Harry thinks of his time in Paris and reflects, “He had whored the whole time and then, when that was over, and he had failed to kill his loneliness, but only made it worse, he had written her, the first one, the one who left him, a letter telling her how he had never been able to kill it... How when he thought he saw her outside the Regence one time it made him go all faint and sick inside, and that he would follow a woman who looked like her in some way, along the Boulevard, afraid to see it was not she, afraid to lose the feeling it gave him.” (Hemingway) As Harry reflects on his past he remembers times where he felt something, all of the italicized passages represent raw emotions felt in his youth.

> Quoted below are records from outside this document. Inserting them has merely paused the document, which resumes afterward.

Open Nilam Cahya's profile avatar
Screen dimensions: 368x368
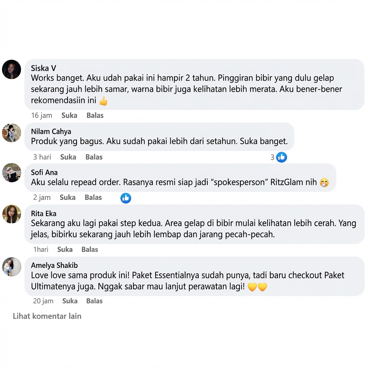click(12, 133)
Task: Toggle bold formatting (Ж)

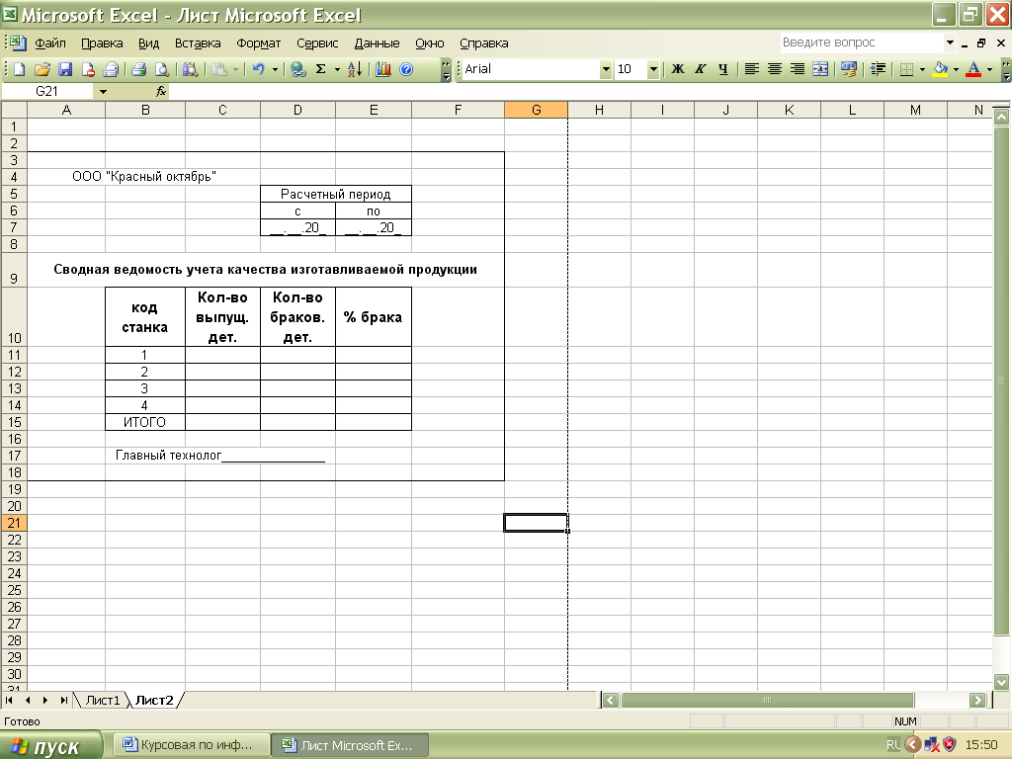Action: tap(678, 69)
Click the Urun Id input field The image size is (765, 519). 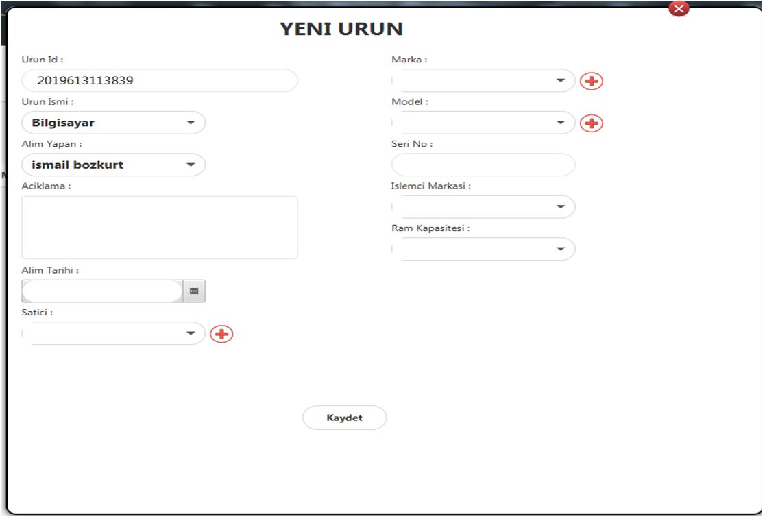[160, 80]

He talks of Paris and romanticizes over a woman, but it not just lust, he loves this woman he yearns for her. He sees her face in everyone on the street; he searches for her, hopeful and never letting go of that feeling. The love he feels her is such a foreign side to Harry that we have not seen as the audience. Other moments italicized talk about his time in the war times of fear, anger, determination, sadness all things we again watch him breeze over in the present although he is dying. Harry can’t bring himself to write about these past experiences because of the raw emotion that is attached to them, and how disconnected he is to these feelings now.